Eighteen consecutive cases [M=8; F=10; 78% White; age range: 31-70 years old (yo)] referred to rule out RP or other related disorders were ascertained. The diagnostic suspicion of AIR and/or AIN was based on the results of Goldmann visual fields, flash electroretinograms, and visual evoked potentials, and it was confirmed by diagnostic Western blots (WB) of serum samples for anti-retinal and anti-optic nerve auto-antibodies (Auto-Abs). Age of onset, modality of onset, and type of visual symptoms, history of cancer, presence of anterior chamber (A/C) cells, and fundus features were analyzed.
All patients presented with widely variable acute or sub-acute symptoms between age 25 and 66 yo (mean±SD: 45.6±10.7). Photopsias at onset were seen in 6 cases (33%). Visual loss was asymmetric between eyes in 11 cases (61%). Six cases (33%) had history of, or subsequent diagnosis of cancer (paraneoplastic AIR/AIN). A/C cells were seen intermittently in 5 cases (28%). All but one case had changes at (pallor, hyperemia/swelling) or around the disc. Juxtapapillary pigmentation or atrophy were observed in 14 (78%) of cases, and punched-out peripheral retinal lesions in 11 (61%). Both features coexisted in 50% of cases. Retinal vessels were attenuated in 9 cases (50%) and had sheathings in two. Macular changes were seen in 13 (72%) of cases (edema = 4; punctate RPE loss = 9). Peripheral changes included RPE hyperpigmentation or loss (n=12, 67%), and bone spicule-like deposits (n=9, 50%, mainly paravascular and sparse). Numerous distinct reactive bands were identified by WB, -enolase (46-kDa) being the most common (n=12, 67%). Half of the cases had ≥2 Auto-Ab bands, and as many as four. There was no recognizable correlation between type or number of Auto-Abs and clinical features.

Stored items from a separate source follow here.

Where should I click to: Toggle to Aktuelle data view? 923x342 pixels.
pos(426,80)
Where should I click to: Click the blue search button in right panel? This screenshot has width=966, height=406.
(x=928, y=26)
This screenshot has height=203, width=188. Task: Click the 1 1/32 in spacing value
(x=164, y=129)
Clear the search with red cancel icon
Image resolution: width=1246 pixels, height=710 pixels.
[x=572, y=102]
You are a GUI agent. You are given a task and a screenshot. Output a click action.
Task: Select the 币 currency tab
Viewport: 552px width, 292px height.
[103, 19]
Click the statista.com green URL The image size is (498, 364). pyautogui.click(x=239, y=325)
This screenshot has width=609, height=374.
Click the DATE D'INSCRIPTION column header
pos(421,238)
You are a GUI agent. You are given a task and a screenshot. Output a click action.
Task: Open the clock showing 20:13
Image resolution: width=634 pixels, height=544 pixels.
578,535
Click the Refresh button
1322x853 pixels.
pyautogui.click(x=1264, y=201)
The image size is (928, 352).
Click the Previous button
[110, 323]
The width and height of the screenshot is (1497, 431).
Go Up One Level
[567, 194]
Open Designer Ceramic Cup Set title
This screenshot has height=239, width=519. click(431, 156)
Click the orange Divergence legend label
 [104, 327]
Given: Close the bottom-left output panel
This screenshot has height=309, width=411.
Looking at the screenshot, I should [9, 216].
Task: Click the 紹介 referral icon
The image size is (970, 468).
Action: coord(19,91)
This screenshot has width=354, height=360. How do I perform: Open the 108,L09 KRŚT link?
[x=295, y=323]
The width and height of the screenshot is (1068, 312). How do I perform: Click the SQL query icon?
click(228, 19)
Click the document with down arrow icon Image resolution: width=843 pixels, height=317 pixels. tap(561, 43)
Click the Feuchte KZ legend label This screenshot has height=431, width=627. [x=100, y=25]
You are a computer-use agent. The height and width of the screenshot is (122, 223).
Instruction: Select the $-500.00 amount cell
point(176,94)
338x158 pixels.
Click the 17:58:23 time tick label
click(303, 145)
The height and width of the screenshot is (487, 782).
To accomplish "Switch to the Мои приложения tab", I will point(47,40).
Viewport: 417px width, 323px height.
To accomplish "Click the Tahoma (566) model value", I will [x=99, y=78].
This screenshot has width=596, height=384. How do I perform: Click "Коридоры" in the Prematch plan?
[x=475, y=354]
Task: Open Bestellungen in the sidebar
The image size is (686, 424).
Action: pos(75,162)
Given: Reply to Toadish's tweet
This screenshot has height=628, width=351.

Unlike patients with RP, patients with AIR and AIN present with the recognizable clinical features of: late- and sudden-onset symptoms; inter-ocular asymmetry of visual loss; and ophthalmoscopic findings most often characterized by (i) papillary and juxtapapillary changes, (ii) punched-out peripheral retinal lesions and (iii) macular punctate RPE dropout. RP-like changes were seen in half of the cases, but were typically limited to few paravascular pigmentary deposits. Recognition of these highly suggestive features should prompt an Auto-Ab work-up and can aid in diagnosing these patients correctly and promptly.